Attorneys for Border Patrol agent Dustin Sato-Smith succeeded in moving a prosecution against him from California state court to federal court, where they argue that he will be immune from prosecution. In February 2023, while performing an abrupt U-turn to respond to a report of undocumented migrants nearby, Sato-Smith collided with an uninvolved U.S. citizen aboard a motorcycle, killing him. (Despite reporting requirements, CBP did not release information about the fatal crash.) His attorneys claim that, because he was performing his duties at the time of the crash, the federal court should grant Sato-Smith immunity under the Constitution’s Supremacy Clause.

“He’s trying to convince everybody what a wonderful job he does in running the country. Well, he doesn’t do a wonderful job,” said Republican presidential nominee Donald Trump of El Salvador’s president, Nayib Bukele, during Trump’s marathon July 18 Republican National Convention speech. Trump attacked Bukele—who admires the former U.S. president and has cultivated ties with key Republicans—for supposedly lowering El Salvador’s crime rate by “sending” his country’s criminals as migrants to the United States. While a small number of gang members are mixed in with the Salvadoran migrant population, no proof supports the claim that Bukele is deliberately exiling them to the United States.

Calling Donald Trump “a man of intelligence and vision,” Mexico’s outgoing president, Andrés Manuel López Obrador, said that he would write Trump to warn him, if he is elected, not to close the U.S.-Mexico border or blame migrants for cross-border drug trafficking.

Sen. Tim Kaine (D-Virginia), the chairman of the Senate Foreign Affairs Subcommittee on the Western Hemisphere, visited Brownsville and McAllen, Texas, to discuss fentanyl interdiction with U.S. and Mexican authorities. Only about 2 percent of border-wide fentanyl gets seized in the south Texas region that Kaine visited.

The July 19 Microsoft / CrowdStrike global software glitch paralyzed border ports of entry, forcing people to wait several hours to cross from Mexico into the United States.

Analyses and Feature Stories

By busing more than 120,000 migrants to Democratic Party-governed cities, Texas Gov. Greg Abbott (R) reshaped migration patterns and drew national attention to the border and migration issue, a New York Times feature reported. Without the paid buses, it contends, Venezuelan migrants would have been more likely to join existing communities in Florida and Texas instead of coming to New York City.

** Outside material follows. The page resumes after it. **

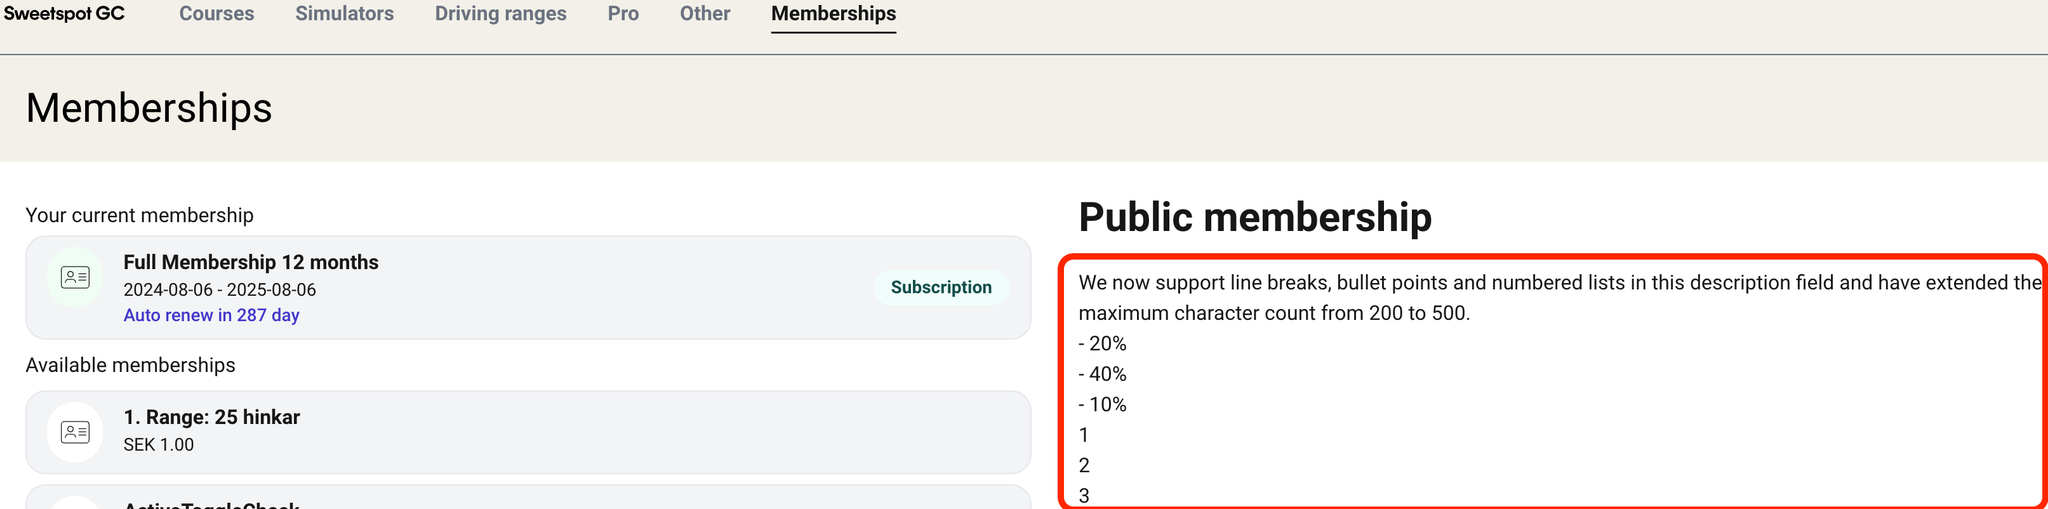
Task: Select Full Membership 12 months title
Action: (251, 262)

The number of migrants aboard Texas-funded buses is a single-digit percentage of the more than 3 million people, mostly asylum seekers, released into the U.S. interior since 2022. The busing program has cost Texas over $230 million, the Times reported, which would add up to nearly $2,000 per passenger.

William Murillo of the Ecuadorian organization “1-800 Migrantes” told the Guayaquil daily El Universo that people migrating from Ecuador tend to follow at least four clandestine routes: by air to Panama and the Bahamas then by boat to Florida; overland to Colombia, then flying to Central America and overland through Mexico; overland through the treacherous Darién Gap, Central America, and Mexico; and by air to Panama then overland through Central America and Mexico.